## Task prompt
Reproduce the following material line for line, without any alteration, and omit the pictures from your reproduction.

## Listed entries

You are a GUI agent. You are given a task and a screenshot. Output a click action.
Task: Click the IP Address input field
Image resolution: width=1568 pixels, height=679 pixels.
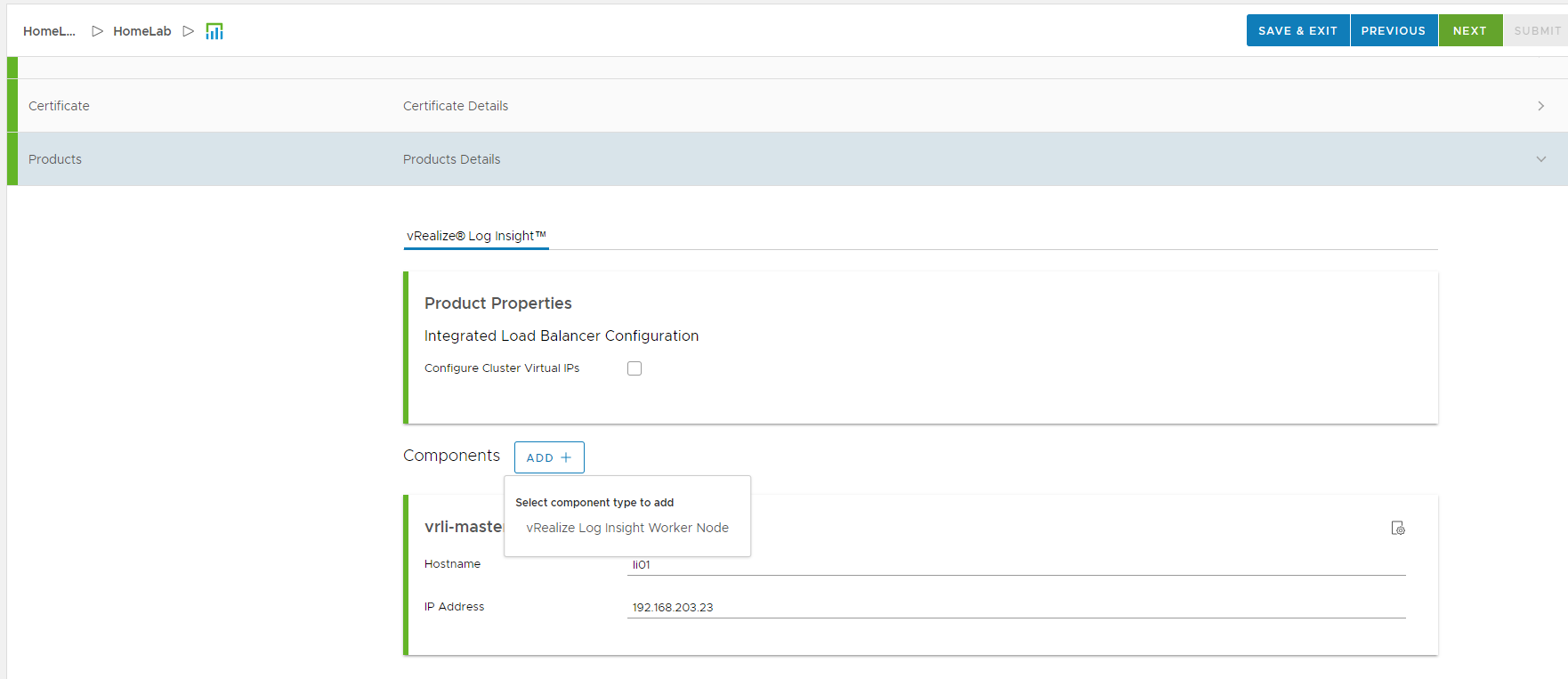coord(1014,607)
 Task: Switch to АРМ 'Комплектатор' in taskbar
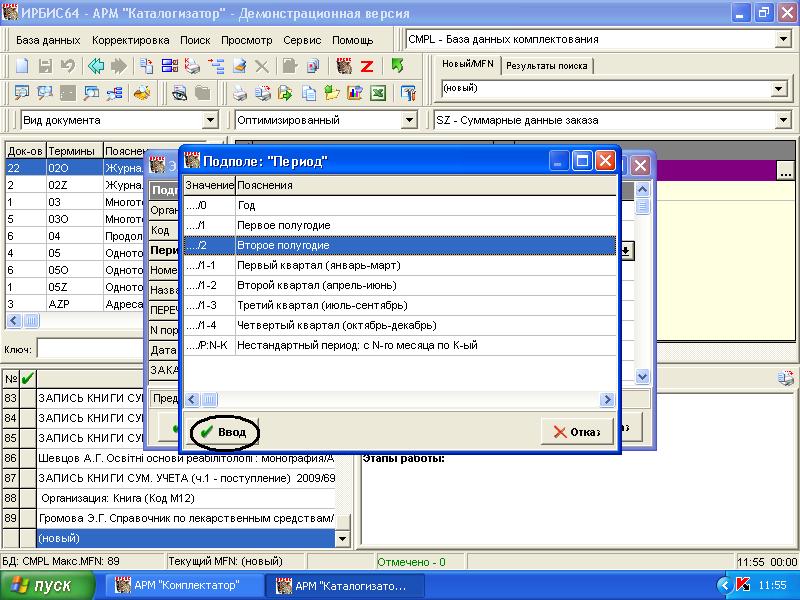[190, 585]
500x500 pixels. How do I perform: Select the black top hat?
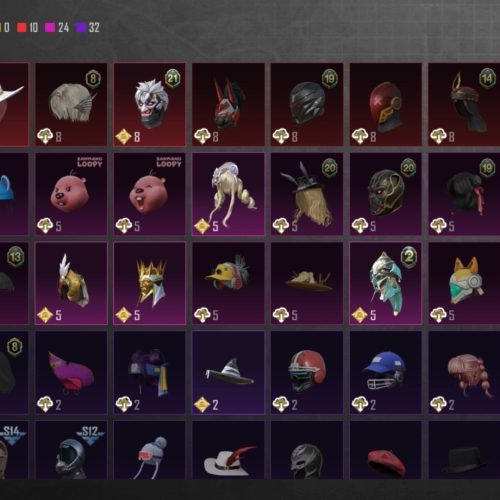click(464, 450)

## Exercise answer
You are a GUI agent. You are given a task and a screenshot. Output a click action.
Task: Click the IP Address input field
Image resolution: width=1568 pixels, height=679 pixels.
coord(1014,607)
 Task: Switch to АРМ 'Комплектатор' in taskbar
[190, 585]
500x500 pixels. How do I perform: Select the black top hat?
click(464, 450)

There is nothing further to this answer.